5 years ago on Step 6

No, it just makes it look nice in my opinion.


7 years ago on Introduction

I have a Q.

OK, I made an oil lamp & used extra virgin olive oil straight out of the bottle(because that is what I had), I pulled the wick upto 1/4 inch, let the lamp sit over night, lit the lamp & it went out on its own...I pulled the wick upto 1/2 inch & the same thing happened. Both times its acting like it's not getting oil(sputtered before it went out).

What did I do wrong?

The jar I used, is about 2 - 3 oz. & the jar is 3/4 full of oil. The wick is longer than the jar is tall plus I tied a weight at the very end of the wick to make sure that it would sink into the oil, so I have about 3/4 of the wick down INTO the oil.

The thing the wick goes through, I bought on Amazon & it's (supposedly) made for oil lamps...I have tried to think of everything that I may have missed, but I'm drawing a blank. Did I mention that the wick is cotton?


1 reply

Reply 7 years ago on Introduction

Just a thought - but if your tolorences were very tight between your lid and wick in an attempt to hold the wick in place and prevent it from falling into the lamp, then you may be creating a vacuum in your oil reservoir as the oil burns off, preventing the capillary action of the wick to take place. Once the flame burns out, the dry wick breaths enough to equalize the pressure in the reservoir, then the wick takes the oil and re-lights with no problem; until the vacuum is recreated. I would leave the top of the jar unscrewed and try to burn the lamp - if that fixes it, then find a way to vent the jar and you'll be good to go!
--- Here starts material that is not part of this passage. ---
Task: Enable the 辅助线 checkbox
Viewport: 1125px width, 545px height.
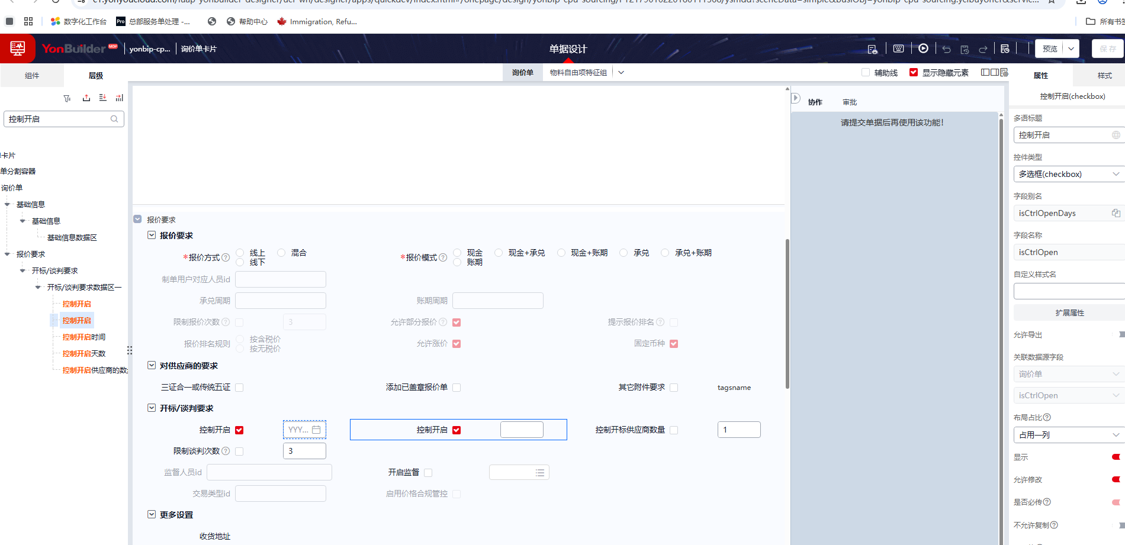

11 years ago on Introduction

It's a fun project, but you really need to add one more step. The wicking needs to be soaked in salt and dried. Most people doing this project will run into the problem that their wick burns out in 10 - 20 minutes. To match and even out perform commercial wicking, just add salt. Salt prevents the cotton from charring too early so you can burn your lamp for an hour or two without any adjustments.

To salt the wicking:
1. Cut your wicking from cotton cloth.
2. Put your wicking in a bowl with a little water.
3. Pour table salt over the wicking.
4. Squeeze the wicking dry and then dry further on a tray. You can bake it dry in an oven at 200F for 20 minutes or just let it dry overnight. It will be crusty with salt but that's good and the wicking will still be reasonably flexible.

This is what I do making my lamps and candles...

2 replies

Then AFTER you salt the wick, do you just use it however you normally would? or is there something else you do before using the wick??

I ask, because I have never ever heard of salting a wick...


After you salt the wick you let it dry out, then use it like any other wicking.

You may not have heard of salting wicks before, but companies seem to do this. I noticed that after some candles get wet, the wicks don't work as well even after the wick had dried have dried. This lead me to looking up wick additives and I found a reference in an old book about salt being used as an additive. I tried that and it helps.